The afternoon before Yom Kippur, it is a special mitzvah to eat a festive meal.

As far as making your fast easier in general, try to pace your intake throughout the previous day by eating something every two hours. At the festive meal itself, eat a moderate portion of food so as not to speed up the digestion process. Also, don’t drink any coffee or coke, because caffeine is a diuretic. Heavy coffee drinkers can also avoid the dreaded headache by slowly reducing the amount of coffee consumption over the week leading up to Yom Kippur.

After a meal, we generally get thirstier, so when you complete the festive meal, leave some extra time before sundown to drink. Also, drinking lukewarm water with some sugar in it can help make you less thirsty during the fast.

 

IN CASE OF ILLNESS

 

 

If someone is ill, and a doctor is of the opinion that fasting might pose a life-danger, then the patient should eat or drink small amounts.

The patient should try to eat only about 60 cc., and wait nine minutes before eating again. Once nine minutes have passed, he can eat this small amount again, and so on throughout the day.

With drinking, he should try to drink less than what the Talmud calls “melo lugmav” — the amount that would fill a person’s puffed-out cheek. While this amount will vary from person to person, it is approximately 80 cc., and he should wait nine minutes before drinking again.

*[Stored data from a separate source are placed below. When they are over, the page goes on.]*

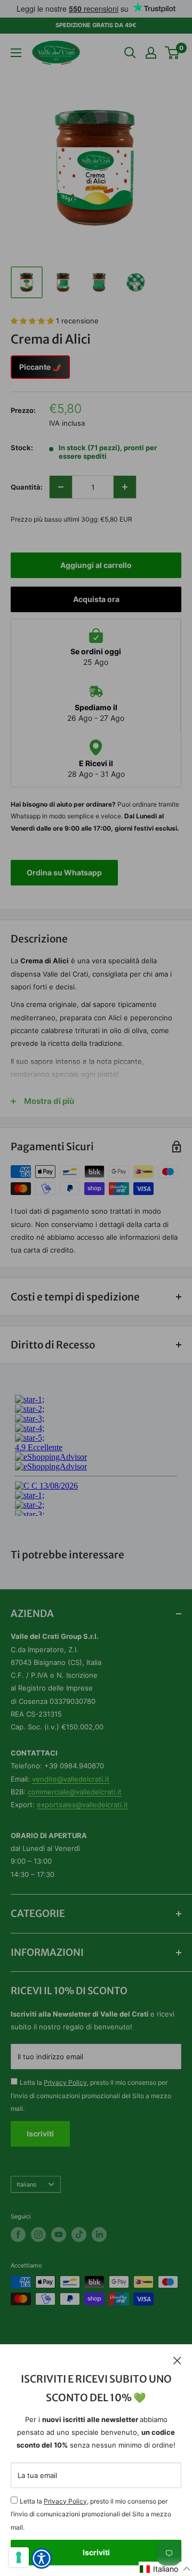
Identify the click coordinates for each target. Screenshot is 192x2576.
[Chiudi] (177, 2360)
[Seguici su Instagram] (38, 2234)
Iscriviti (96, 2552)
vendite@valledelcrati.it (70, 1779)
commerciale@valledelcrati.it (75, 1791)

How does consuming small amounts make a difference? In Jewish law, an act of “eating” is defined as “consuming a certain quantity within a certain period of time.” Otherwise, it’s not eating, it’s “nibbling” — which although it’s also prohibited on Yom Kippur, there is room to be lenient when one’s health is at stake.

The reason for all these technicalities is because eating on Yom Kippur is regarded as one of the most serious prohibitions in the Torah. So while there are leniencies in certain situations, we still try to minimize it.

Note that eating and drinking are treated as independent acts, meaning that the patient can eat and drink together during those nine minutes, and the amounts are not combined.

Having said all this, if these small amounts prove insufficient, the patient may even eat and drink regularly. In such a case, a person does not say Kiddush before eating but does recite “Grace After Meals,” inserting the “ya’aleh veyavo” paragraph.

Now, what about a case where the patient’s opinion conflicts with that of the doctor? If the patient is certain he needs to eat to prevent a danger to health, then we rely on his word, even if the doctor disagrees. And in the opposite scenario — if the patient refuses to eat despite doctors’ warnings — then we persuade the patient to eat since it is possible that his judgment is impaired due to illness.

Wishing you an easy fast and a meaningful Yom Kippur!